The corpipe25-corefud1.3-base-251101 Model

The corpipe25-corefud1.3-base-251101 is a umT5-base-based multilingual model for coreference resolution usable in CorPipe 25 https://github.com/ufal/crac2025-corpipe. It is released on LINDAT/CLARIAH-CZ and on HuggingFace under the CC BY-NC-SA 4.0 license. The model is downloaded automatically from HuggingFace when running prediction with the --load ufal/corpipe25-corefud1.3-base-251101 argument.

The model is language agnostic, so it can be in theory used to predict coreference in any umT5 language; for zero-shot cross-lingual evaluation, please refer to the CRAC 2025 paper.

The model expects empty nodes to be already present on input, predicted by https://github.com/ufal/crac2025_empty_nodes_baseline.
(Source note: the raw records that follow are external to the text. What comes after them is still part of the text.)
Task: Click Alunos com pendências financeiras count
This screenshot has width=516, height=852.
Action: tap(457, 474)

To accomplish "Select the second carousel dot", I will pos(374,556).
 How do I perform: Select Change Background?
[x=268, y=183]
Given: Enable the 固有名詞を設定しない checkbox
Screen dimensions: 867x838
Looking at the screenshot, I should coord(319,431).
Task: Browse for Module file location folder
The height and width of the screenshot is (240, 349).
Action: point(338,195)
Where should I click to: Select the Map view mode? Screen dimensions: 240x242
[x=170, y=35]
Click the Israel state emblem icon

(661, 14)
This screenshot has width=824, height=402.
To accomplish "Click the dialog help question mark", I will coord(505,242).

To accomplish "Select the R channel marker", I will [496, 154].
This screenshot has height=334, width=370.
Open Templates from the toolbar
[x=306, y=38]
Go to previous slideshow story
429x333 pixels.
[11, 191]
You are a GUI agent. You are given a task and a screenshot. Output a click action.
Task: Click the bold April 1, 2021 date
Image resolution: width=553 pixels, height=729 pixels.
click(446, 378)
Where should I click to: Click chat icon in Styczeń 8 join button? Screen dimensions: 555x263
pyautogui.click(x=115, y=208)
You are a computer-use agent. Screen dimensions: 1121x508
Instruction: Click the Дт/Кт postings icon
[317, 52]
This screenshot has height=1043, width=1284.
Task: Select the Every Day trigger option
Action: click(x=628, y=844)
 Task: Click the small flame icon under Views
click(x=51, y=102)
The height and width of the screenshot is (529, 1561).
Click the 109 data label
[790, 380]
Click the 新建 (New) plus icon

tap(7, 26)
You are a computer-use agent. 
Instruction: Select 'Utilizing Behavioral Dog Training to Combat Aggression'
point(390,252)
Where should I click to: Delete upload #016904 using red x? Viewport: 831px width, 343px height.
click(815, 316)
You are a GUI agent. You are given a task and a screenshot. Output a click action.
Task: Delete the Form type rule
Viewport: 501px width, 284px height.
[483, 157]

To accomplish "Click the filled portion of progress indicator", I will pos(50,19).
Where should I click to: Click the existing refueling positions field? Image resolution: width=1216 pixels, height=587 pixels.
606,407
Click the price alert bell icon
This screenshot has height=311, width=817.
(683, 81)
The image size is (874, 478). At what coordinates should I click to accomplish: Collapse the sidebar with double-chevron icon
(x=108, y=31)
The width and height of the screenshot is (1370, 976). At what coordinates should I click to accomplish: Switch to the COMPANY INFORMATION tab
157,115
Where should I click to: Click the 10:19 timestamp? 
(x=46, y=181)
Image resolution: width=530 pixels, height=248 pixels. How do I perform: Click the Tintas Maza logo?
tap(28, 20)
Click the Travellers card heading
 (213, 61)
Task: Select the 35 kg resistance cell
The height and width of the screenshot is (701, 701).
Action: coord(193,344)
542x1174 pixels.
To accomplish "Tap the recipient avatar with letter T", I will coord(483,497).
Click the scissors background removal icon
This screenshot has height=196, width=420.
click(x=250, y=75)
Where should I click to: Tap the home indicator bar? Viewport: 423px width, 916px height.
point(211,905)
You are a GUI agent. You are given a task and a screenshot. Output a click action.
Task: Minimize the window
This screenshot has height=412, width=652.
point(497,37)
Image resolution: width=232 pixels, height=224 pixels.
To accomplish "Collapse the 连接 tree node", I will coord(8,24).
The model was trained using the following command (see the CorPipe 25 repository for more information):

tbs="ca_ancora cs_pcedt cs_pdt cu_proiel de_potsdamcc en_gum en_litbank es_ancora fr_ancor fr_democrat grc_proiel hbo_ptnk hi_hdtb hu_korkor hu_szegedkoref ko_ecmt lt_lcc no_bokmaalnarc no_nynorsknarc pl_pcc ru_rucor tr_itcc"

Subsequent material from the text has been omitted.